**DIRECTIONS FOR THIS TASK**
As the answer, set down the lines below from the one containing "You are a GUI" through the one containing "换歌延迟时间 (68, 762)", exactly and inclusively, and no others.

**TASK INPUT**
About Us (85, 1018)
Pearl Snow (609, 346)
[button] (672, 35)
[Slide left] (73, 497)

==

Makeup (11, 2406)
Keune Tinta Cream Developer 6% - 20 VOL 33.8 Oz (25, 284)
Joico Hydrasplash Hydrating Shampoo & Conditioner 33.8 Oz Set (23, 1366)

--

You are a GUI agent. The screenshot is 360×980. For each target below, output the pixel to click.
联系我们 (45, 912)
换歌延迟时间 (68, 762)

**RESULT**
You are a GUI agent. The screenshot is 360×980. For each target below, output the pixel to click.
联系我们 (45, 912)
换歌延迟时间 (68, 762)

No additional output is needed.